What is the optimal amount of data for a table?
I would suggest that you consider optimizing your database design:
- Consider what you want to accomplish with the database. Will you be doing many inserts into one table at very high rates? Or will you run reports and analytics on data?
- Once you have identified the purpose of the database, determine what data you need to store to perform any function.
- Normalize until it hurts. If you are doing transaction processing (the most common function for a database), you will need a highly normalized database structure.

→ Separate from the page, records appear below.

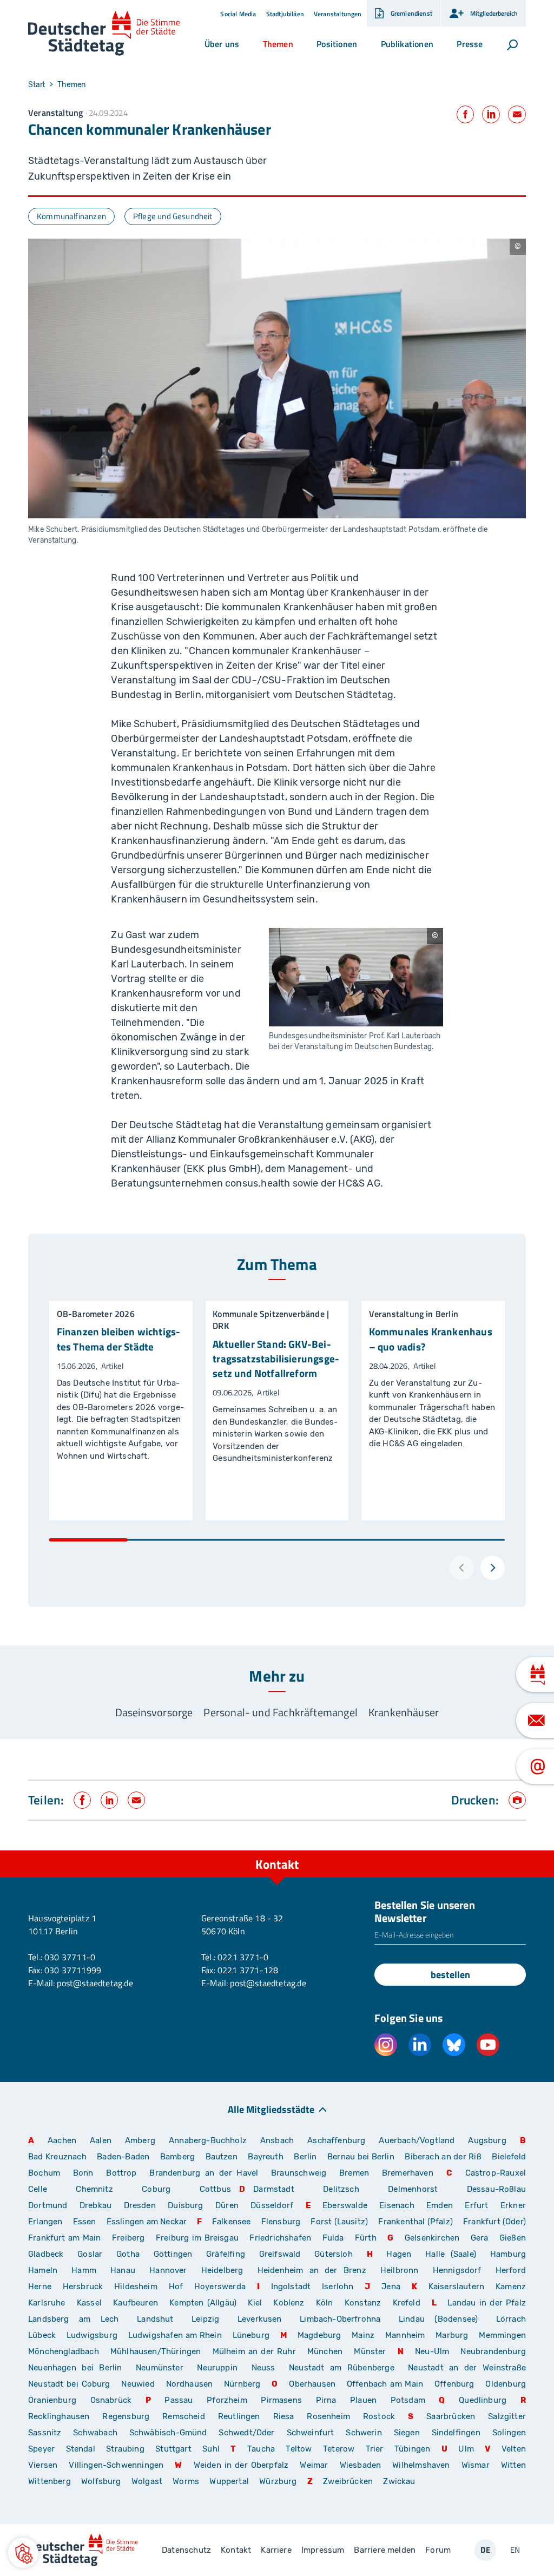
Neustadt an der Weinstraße (467, 2368)
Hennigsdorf (457, 2270)
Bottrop (121, 2173)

If you are doing analytical functions, you will need a more denormalized structure that should not rely on joins to generate report results.
- Typically, if you do normalize the structure until it hurts, you need to go back to your normalization one or two steps in order to have a data structure that is both normalized and functional.
- A normalized database is meaningless in most cases if you don't use keys. Make sure each table has a primary key. Don't use surrogate keys, just calling what you always see. Let's consider what natural keys can exist in any table. Once you are sure that you have the correct primary key for each table, you need to define the foreign key references. Establishing explicit relationships with foreign keys, rather than relying on implicit definition, will give you performance improvements, ensure the integrity of your data, and self-document the database structure.
- Look for other indexes that exist on your tables. Do you have a column or set of columns that you will look up often, like a username and password field? Indexes can be on a single column or multiple columns, so think about how you will query the data and create indexes as needed on the values ββyou are querying.
source to share
Agree that you must make sure your data is indexed correctly.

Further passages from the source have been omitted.